#### STORED DATA
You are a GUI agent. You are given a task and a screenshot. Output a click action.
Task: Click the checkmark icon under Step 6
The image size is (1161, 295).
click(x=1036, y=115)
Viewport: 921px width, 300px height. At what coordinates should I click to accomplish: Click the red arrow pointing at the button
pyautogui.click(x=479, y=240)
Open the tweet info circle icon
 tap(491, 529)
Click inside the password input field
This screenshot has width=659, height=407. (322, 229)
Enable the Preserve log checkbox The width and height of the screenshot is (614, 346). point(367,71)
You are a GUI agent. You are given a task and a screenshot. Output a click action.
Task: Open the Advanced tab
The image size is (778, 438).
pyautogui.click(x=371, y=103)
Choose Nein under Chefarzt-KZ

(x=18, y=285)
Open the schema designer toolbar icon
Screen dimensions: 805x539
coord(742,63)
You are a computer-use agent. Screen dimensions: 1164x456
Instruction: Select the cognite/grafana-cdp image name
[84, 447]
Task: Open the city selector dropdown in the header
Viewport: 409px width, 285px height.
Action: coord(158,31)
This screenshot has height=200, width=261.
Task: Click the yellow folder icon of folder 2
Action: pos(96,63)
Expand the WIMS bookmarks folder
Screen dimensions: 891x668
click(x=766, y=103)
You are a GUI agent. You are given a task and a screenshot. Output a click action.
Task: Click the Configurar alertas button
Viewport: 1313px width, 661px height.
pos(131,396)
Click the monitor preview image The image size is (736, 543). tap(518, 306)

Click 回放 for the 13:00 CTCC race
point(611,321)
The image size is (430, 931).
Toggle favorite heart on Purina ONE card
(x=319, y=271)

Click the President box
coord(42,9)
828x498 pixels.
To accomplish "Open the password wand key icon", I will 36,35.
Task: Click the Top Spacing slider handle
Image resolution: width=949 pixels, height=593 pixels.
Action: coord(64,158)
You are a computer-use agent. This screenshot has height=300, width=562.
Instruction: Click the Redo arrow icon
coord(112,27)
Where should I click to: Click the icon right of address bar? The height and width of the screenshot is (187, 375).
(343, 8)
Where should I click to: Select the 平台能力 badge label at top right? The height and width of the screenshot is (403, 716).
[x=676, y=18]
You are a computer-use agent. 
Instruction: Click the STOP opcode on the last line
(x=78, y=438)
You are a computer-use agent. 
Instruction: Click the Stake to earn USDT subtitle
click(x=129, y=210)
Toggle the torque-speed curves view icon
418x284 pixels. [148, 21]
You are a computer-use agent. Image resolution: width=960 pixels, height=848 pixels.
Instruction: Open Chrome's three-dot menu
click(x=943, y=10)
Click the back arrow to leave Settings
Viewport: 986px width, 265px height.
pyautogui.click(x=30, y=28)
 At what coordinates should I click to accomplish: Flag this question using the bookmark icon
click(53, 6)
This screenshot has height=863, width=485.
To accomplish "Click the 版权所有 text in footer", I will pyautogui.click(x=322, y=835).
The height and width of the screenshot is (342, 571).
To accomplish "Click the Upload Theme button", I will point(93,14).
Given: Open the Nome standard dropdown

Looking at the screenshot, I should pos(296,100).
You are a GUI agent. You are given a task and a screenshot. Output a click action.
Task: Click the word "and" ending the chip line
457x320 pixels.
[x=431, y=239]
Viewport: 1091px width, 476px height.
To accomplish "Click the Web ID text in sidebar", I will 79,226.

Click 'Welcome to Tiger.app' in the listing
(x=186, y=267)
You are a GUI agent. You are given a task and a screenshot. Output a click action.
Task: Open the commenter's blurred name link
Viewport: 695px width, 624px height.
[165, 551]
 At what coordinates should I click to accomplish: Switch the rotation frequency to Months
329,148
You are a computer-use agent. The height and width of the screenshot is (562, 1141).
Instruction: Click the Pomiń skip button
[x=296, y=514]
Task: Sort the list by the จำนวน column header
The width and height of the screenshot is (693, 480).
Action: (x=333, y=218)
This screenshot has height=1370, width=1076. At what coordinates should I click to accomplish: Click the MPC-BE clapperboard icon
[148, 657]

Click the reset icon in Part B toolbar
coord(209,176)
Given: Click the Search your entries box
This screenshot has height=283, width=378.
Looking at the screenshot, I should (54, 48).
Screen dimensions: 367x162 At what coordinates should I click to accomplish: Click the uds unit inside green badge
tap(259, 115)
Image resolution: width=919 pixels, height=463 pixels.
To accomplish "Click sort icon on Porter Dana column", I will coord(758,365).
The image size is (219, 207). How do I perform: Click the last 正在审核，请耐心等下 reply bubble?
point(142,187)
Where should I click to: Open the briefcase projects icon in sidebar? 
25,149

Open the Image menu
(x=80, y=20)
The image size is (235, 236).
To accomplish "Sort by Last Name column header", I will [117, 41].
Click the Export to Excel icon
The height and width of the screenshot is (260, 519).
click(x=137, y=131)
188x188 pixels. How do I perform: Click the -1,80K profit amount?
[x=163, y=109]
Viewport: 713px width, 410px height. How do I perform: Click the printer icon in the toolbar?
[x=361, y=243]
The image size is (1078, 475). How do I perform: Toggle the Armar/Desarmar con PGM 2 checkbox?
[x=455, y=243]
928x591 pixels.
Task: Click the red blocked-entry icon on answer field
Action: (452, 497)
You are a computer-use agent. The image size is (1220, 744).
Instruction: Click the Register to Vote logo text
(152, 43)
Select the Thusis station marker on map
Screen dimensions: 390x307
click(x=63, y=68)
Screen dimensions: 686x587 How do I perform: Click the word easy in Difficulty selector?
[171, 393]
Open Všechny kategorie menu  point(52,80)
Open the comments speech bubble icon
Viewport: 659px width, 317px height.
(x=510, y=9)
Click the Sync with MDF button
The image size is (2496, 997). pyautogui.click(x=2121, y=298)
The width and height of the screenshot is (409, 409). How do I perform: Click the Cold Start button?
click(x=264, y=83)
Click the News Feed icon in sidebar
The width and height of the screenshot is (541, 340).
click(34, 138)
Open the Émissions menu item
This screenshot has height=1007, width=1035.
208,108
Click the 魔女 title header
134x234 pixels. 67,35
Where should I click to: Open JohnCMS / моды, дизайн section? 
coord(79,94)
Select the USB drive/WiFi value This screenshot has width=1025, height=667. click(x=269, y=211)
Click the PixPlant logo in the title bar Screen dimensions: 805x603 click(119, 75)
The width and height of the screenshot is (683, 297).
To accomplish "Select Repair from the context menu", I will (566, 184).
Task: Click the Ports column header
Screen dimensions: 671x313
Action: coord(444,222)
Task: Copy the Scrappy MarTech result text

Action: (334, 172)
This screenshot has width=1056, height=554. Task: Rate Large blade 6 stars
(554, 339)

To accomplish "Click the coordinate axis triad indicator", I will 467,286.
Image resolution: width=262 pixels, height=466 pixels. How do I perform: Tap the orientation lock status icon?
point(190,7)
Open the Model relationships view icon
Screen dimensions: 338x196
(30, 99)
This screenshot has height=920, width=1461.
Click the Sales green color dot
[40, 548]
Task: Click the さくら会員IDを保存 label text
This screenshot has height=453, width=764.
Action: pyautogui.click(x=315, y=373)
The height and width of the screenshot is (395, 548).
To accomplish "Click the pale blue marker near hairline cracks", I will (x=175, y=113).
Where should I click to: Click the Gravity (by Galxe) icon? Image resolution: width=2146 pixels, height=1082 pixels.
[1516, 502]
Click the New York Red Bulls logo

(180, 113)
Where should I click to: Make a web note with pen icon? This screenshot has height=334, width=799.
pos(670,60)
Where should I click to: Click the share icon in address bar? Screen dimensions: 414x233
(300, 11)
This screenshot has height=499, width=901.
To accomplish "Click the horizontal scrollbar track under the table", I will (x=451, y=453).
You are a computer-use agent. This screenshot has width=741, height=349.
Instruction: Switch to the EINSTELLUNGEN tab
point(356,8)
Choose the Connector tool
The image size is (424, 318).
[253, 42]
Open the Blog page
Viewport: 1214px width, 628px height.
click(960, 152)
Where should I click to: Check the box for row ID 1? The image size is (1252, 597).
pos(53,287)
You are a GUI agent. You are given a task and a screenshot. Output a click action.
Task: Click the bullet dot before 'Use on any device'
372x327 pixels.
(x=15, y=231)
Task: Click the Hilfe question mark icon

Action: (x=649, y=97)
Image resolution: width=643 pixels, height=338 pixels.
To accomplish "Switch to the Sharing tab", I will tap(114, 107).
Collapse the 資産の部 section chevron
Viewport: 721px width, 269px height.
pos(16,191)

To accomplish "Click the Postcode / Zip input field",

#### INSTRUCTIONS TO FOLLOW
Out of the data above, transcribe exactly and only the lines starting with the line that has "Open the schema designer toolbar icon" and going on through the line that has "The height and width of the screenshot is (342, 571).", both included.

#### RESULT
Open the schema designer toolbar icon
Screen dimensions: 805x539
coord(742,63)
You are a computer-use agent. Screen dimensions: 1164x456
Instruction: Select the cognite/grafana-cdp image name
[84, 447]
Task: Open the city selector dropdown in the header
Viewport: 409px width, 285px height.
Action: coord(158,31)
This screenshot has height=200, width=261.
Task: Click the yellow folder icon of folder 2
Action: pos(96,63)
Expand the WIMS bookmarks folder
Screen dimensions: 891x668
click(x=766, y=103)
You are a GUI agent. You are given a task and a screenshot. Output a click action.
Task: Click the Configurar alertas button
Viewport: 1313px width, 661px height.
pos(131,396)
Click the monitor preview image The image size is (736, 543). tap(518, 306)

Click 回放 for the 13:00 CTCC race
point(611,321)
The image size is (430, 931).
Toggle favorite heart on Purina ONE card
(x=319, y=271)

Click the President box
coord(42,9)
828x498 pixels.
To accomplish "Open the password wand key icon", I will 36,35.
Task: Click the Top Spacing slider handle
Image resolution: width=949 pixels, height=593 pixels.
Action: coord(64,158)
You are a computer-use agent. This screenshot has height=300, width=562.
Instruction: Click the Redo arrow icon
coord(112,27)
Where should I click to: Click the icon right of address bar? The height and width of the screenshot is (187, 375).
(343, 8)
Where should I click to: Select the 平台能力 badge label at top right? The height and width of the screenshot is (403, 716).
[x=676, y=18]
You are a computer-use agent. 
Instruction: Click the STOP opcode on the last line
(x=78, y=438)
You are a computer-use agent. 
Instruction: Click the Stake to earn USDT subtitle
click(x=129, y=210)
Toggle the torque-speed curves view icon
418x284 pixels. [148, 21]
You are a computer-use agent. Image resolution: width=960 pixels, height=848 pixels.
Instruction: Open Chrome's three-dot menu
click(x=943, y=10)
Click the back arrow to leave Settings
Viewport: 986px width, 265px height.
pyautogui.click(x=30, y=28)
 At what coordinates should I click to accomplish: Flag this question using the bookmark icon
click(53, 6)
This screenshot has height=863, width=485.
To accomplish "Click the 版权所有 text in footer", I will pyautogui.click(x=322, y=835).
The height and width of the screenshot is (342, 571).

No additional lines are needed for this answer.